Jones, however, goes against the grain. Its sought-after Spanish language immersion programme, in which roughly half of the school's pupils receive instruction almost entirely in Spanish from age five, has bridged the educational divide, drawing a waiting list of children from affluent surrounding communities to its inner-city classrooms. Sixty per cent of Jones's pupils are black, 27 per cent white and only 3.6 per cent are Hispanic.
Alongside regional accolades, the school has gained US-wide recognition after receiving a coveted award from the Education Trust, an influential Washington DC think-tank, in 2003, for raising overall achievement and closing the gap between low-income and ethnic-minority pupils and wealthier white pupils . Last year, all of Jones's 10 and 11-year-old students passed North Carolina's standardised tests in reading and maths, alongside 99 per cent and 97.3 per cent of eight to nine-year-olds and nine to 10-year-olds, respectively.
The attitude transmitted to pupils is key, say staff, who make a point of drumming it home that they expect no less of their charges than they would of students from more comfortable backgrounds.
"I say to the kids, 'Where you come from has nothing to do with it - it's where you're going,'" explains third grade teacher Rachel Burnett.
Expectations can be self-fulfilling, she says. "When you start getting the philosophy that a child from the poor side of town is only expected to get a D, kids will give you what they think you expect. When you've got these higher expectations, they'll do whatever they need to make sure they meet them."
But high hopes will only carry you so far with pupils exposed to scant educational stimulation at home, whose parents are often dropouts, and in some cases are homeless.
Principal Maria Palmer focuses the school on intensive literacy learning and cultural enrichment, and tireless teachers who know how to get results from local children.
This means taking nothing for granted. With her class of eight to nine-year-olds, Burnett picks apart the wording of exam questions to ensure pupils do not sell themselves short on testing day by misunderstanding what is being asked of them.
"These kids haven't necessarily been exposed to the idea of pulling out the main idea in a test question," she explains, sitting near her "word wall", listing the vocabulary that students are expected to master.
Reading instructor Kim Gilyard uses Venn diagrams to get her class of six to seven-year-olds to visualise the idea of comparing and contrasting different things and employs a simple formula, spanning the basic ingredients of story-telling, to encourage pupils in their own writing.
To kick-start reading among a populace unaccustomed to reading for its own sake, Jones unabashedly urges the use of incentives and appeals to pupils' competitive side. In the school's "accelerated reading" programme pupils sit a computer test that determines their reading level and assigns books from the school library. Following each assignment, their comprehension is tested by further computer tests, encouraging them to progress through more challenging material.
But the most appealing feature for pupils is that for each book read and understood they accumulate points that are redeemable for gifts in the accelerated reading "store". By the last week of term, in May, it had nearly been picked clean, with the most prolific readers having scooped the bicycle and other big-ticket goodies. But there were still a few Harry Potter games, backpacks and headphones up for grabs.

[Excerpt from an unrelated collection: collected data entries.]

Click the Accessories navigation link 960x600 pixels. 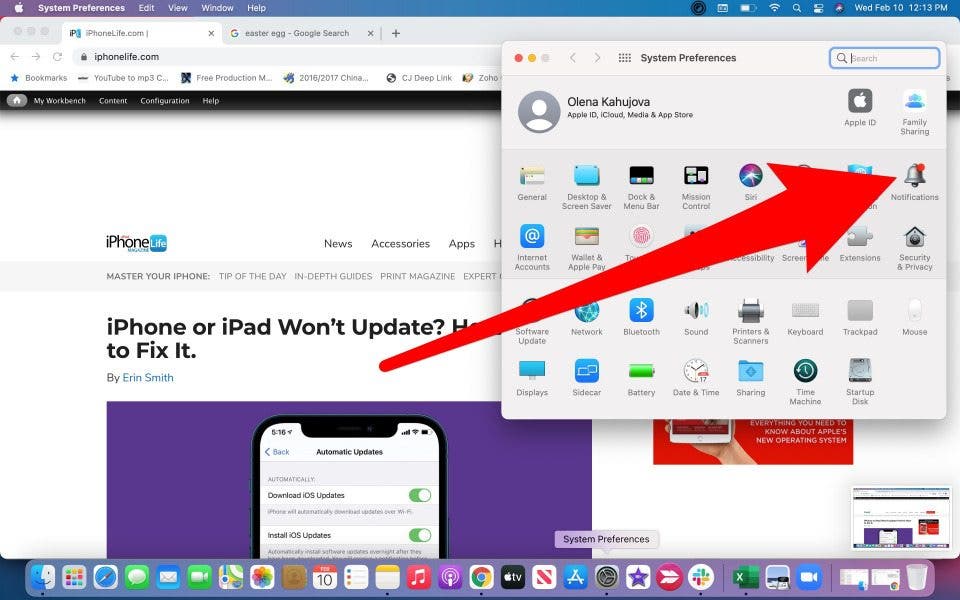400,243
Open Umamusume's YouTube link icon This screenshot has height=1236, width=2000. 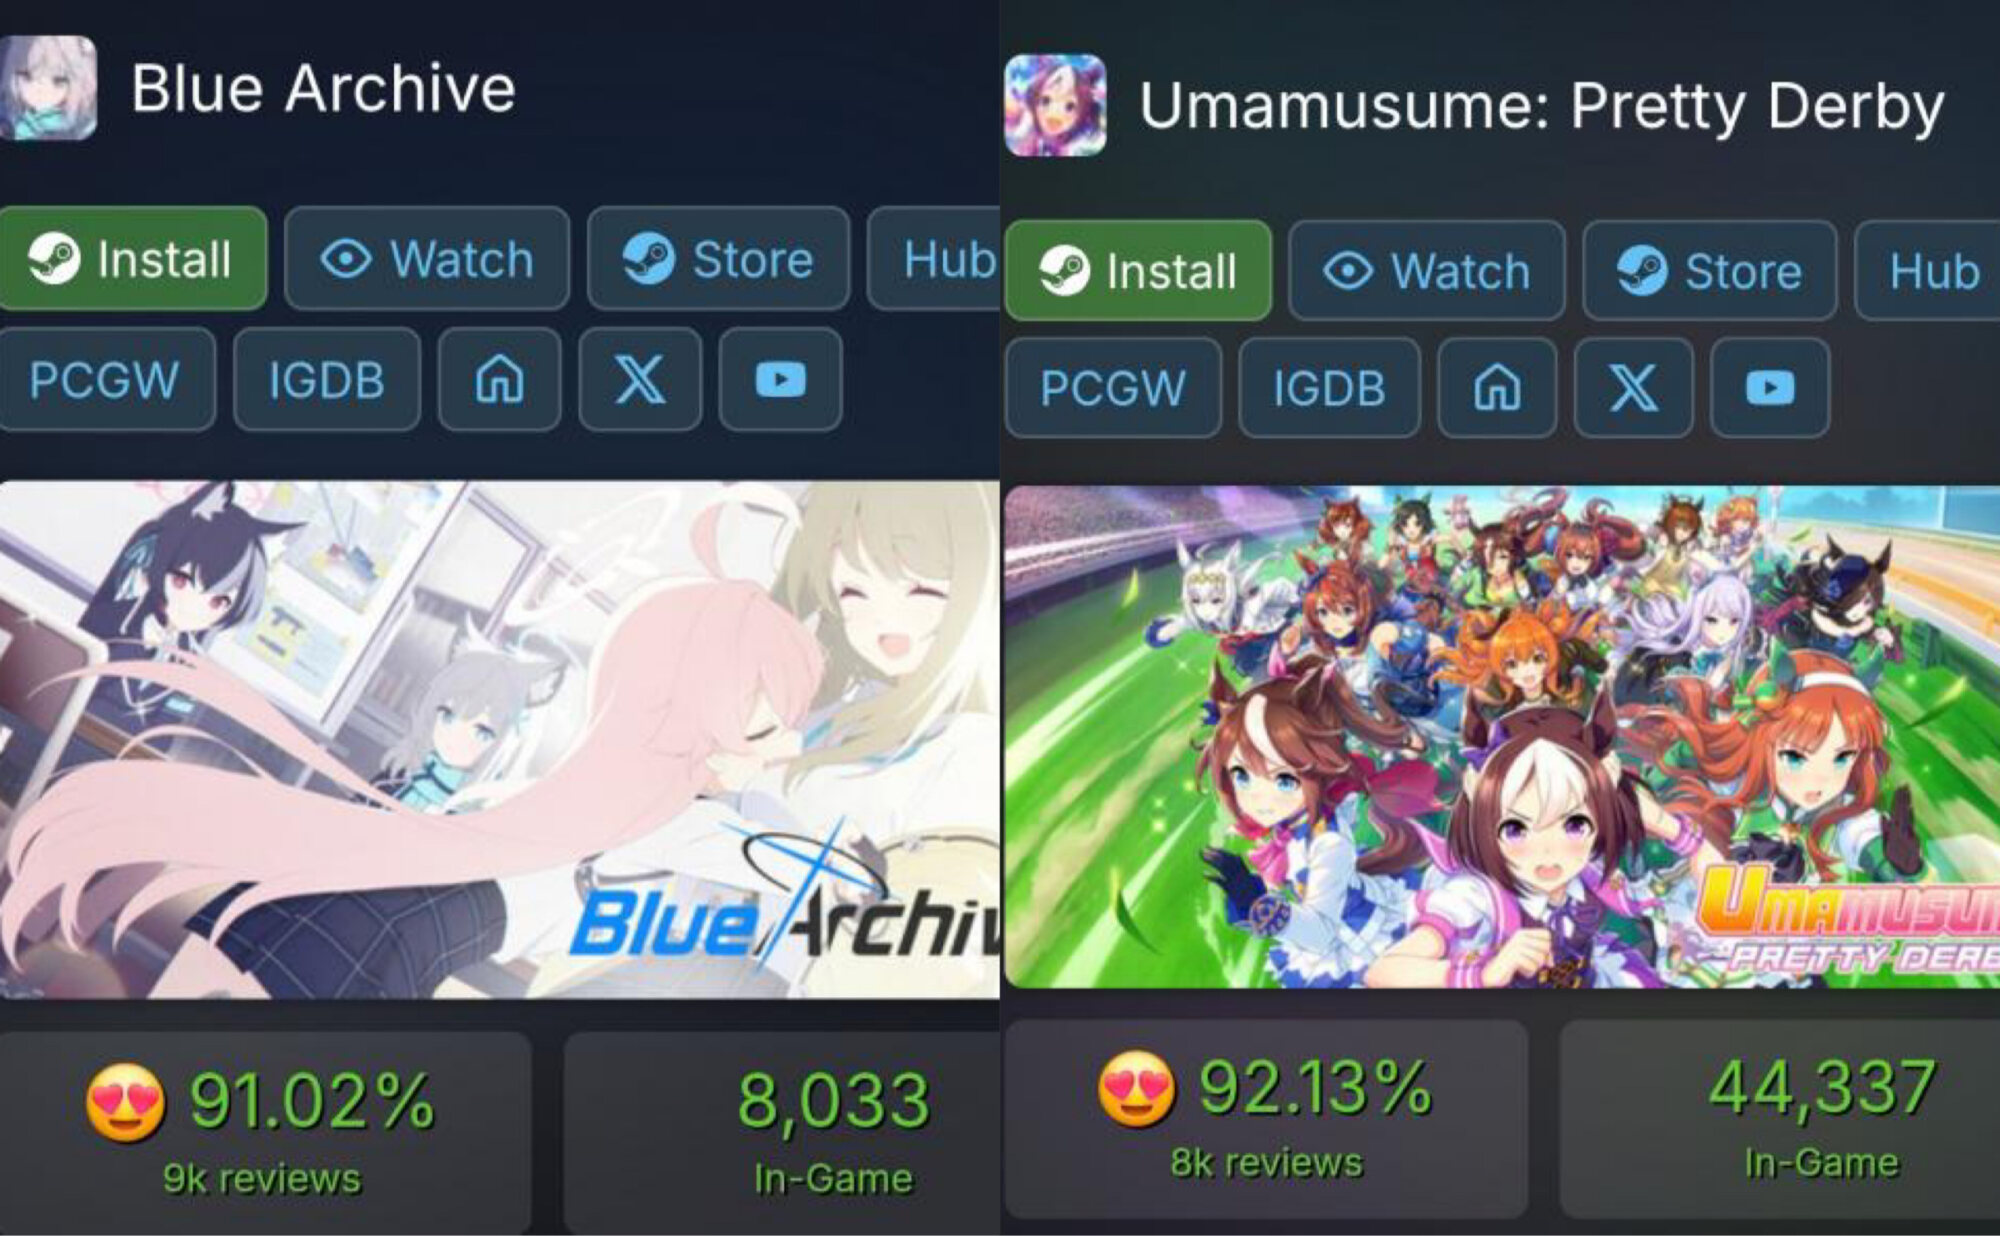tap(1770, 387)
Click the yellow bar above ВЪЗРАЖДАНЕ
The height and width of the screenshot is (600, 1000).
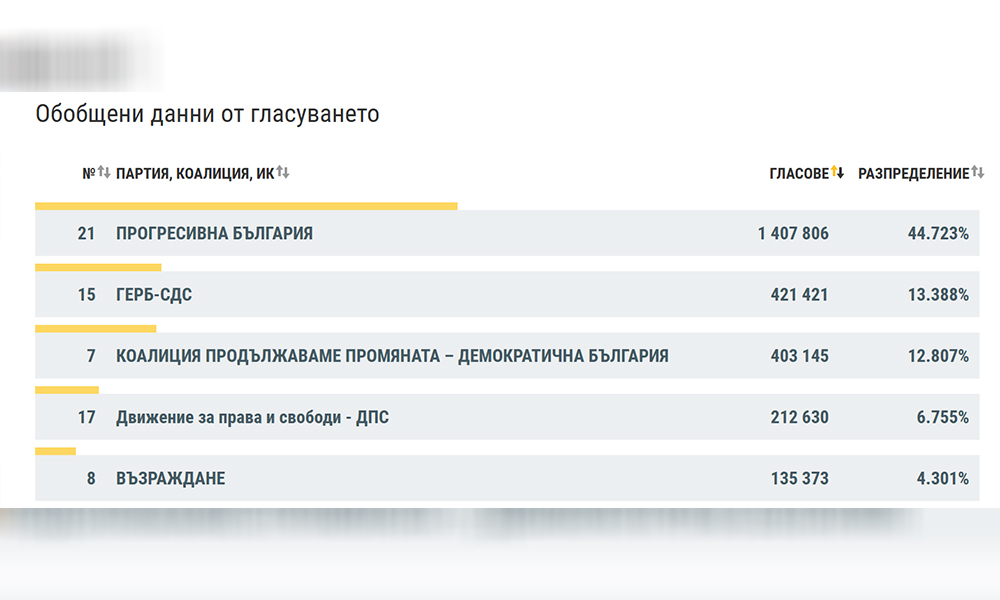point(55,451)
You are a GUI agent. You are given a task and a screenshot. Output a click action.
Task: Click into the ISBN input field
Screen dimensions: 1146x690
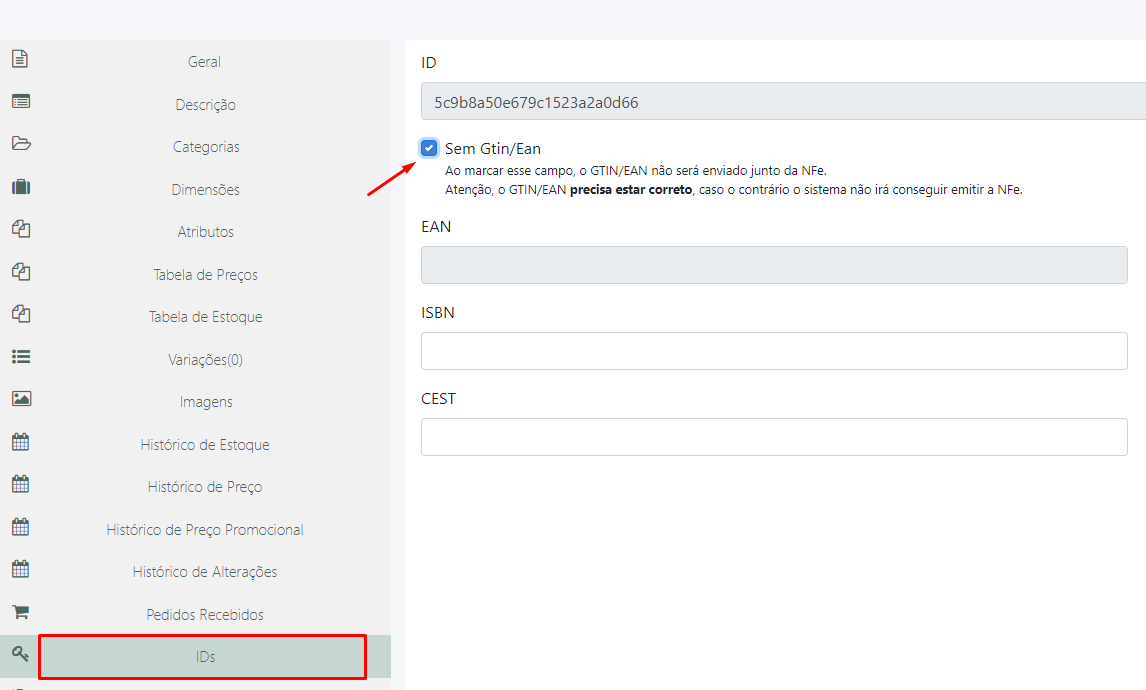tap(773, 351)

"We are giving them something tangible to work for," says Palmer.
A league table, posted like an office sweepstake, details pupils' standing in the scheme. To reach the top, they must devour hundreds of books.
Such methods represent the refinement of an approach 10 years in the making. Jones wasn't always winning awards. In the mid-1990s, many of its students were languishing, recalls then-curriculum facilitator Jennifer Partrick. That is when its trademark emphasis on literacy was introduced.
"If you can't read, you can't learn on your own," Palmer adds, "and we want our children to learn to be able to get the information they need."
Jones's "balanced literacy approach" spans phonics techniques to teach pronunciation, guided classroom reading and writing exercises. There is a concerted effort to "build the connections between word study, reading and writing that are so important for comprehension later on," says Partrick.
"Nothing's done in isolation - teachers here have a much better understanding of the continuum of reading."
In a typical lesson, six to seven-year-old pupils, grouped by reading level, form clusters around three learning stations that are presided over by separate instructors. They learn to sound new words and recognize word families, before moving on to test their comprehension with teacher-led reading and striking out on their own with a guided writing session. They rotate through the different activities every 20 minutes during the hour-long lesson.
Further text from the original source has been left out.